■ Instructions for the task
Rewrite the lines from the one containing "Screen dimensions: 1686x879" through the one containing "will pyautogui.click(x=135, y=184).", replacing "double chevron" with "double arrow" and leaving everything else unchanged.

■ Material for this exercise
---

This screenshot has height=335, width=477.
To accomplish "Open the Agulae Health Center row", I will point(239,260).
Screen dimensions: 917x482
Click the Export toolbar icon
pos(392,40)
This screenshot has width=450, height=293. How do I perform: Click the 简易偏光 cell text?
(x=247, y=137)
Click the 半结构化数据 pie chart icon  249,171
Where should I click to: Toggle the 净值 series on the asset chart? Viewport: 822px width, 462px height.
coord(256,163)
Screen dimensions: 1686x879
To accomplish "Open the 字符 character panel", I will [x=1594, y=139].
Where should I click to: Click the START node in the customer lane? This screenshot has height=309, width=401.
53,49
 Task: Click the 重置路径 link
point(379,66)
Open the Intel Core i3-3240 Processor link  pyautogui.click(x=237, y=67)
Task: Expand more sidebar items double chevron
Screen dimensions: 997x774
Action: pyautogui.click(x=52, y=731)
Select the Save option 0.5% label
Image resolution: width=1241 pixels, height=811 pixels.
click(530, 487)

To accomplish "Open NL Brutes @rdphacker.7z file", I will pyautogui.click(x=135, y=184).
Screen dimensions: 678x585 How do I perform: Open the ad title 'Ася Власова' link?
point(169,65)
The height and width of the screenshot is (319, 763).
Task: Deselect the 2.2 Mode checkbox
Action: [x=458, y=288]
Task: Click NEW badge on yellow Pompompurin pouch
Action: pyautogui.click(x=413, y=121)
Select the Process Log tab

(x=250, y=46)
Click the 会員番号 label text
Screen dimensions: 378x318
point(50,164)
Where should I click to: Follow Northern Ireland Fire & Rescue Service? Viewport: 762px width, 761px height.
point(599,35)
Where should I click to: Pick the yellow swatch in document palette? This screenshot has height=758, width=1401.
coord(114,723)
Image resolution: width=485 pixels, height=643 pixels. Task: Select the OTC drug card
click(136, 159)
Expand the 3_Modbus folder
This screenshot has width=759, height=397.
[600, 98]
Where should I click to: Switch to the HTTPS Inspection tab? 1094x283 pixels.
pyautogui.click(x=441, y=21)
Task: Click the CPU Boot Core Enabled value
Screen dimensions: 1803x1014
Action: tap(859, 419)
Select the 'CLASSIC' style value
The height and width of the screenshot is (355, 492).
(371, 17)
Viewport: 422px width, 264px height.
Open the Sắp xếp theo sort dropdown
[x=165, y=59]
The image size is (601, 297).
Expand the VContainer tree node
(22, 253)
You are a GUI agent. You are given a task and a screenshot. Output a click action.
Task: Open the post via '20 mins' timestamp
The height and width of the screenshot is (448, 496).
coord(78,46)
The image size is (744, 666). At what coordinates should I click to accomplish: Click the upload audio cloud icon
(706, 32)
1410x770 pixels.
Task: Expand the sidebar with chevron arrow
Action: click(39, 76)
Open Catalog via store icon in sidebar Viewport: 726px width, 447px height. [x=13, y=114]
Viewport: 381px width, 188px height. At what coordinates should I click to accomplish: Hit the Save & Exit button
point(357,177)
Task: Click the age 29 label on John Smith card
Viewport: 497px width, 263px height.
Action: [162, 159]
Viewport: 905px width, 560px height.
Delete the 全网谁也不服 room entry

---

■ Solution to this problem
Screen dimensions: 1686x879
To accomplish "Open the 字符 character panel", I will [x=1594, y=139].
Where should I click to: Click the START node in the customer lane? This screenshot has height=309, width=401.
53,49
 Task: Click the 重置路径 link
point(379,66)
Open the Intel Core i3-3240 Processor link  pyautogui.click(x=237, y=67)
Task: Expand more sidebar items double arrow
Screen dimensions: 997x774
Action: pyautogui.click(x=52, y=731)
Select the Save option 0.5% label
Image resolution: width=1241 pixels, height=811 pixels.
click(530, 487)

To accomplish "Open NL Brutes @rdphacker.7z file", I will pyautogui.click(x=135, y=184).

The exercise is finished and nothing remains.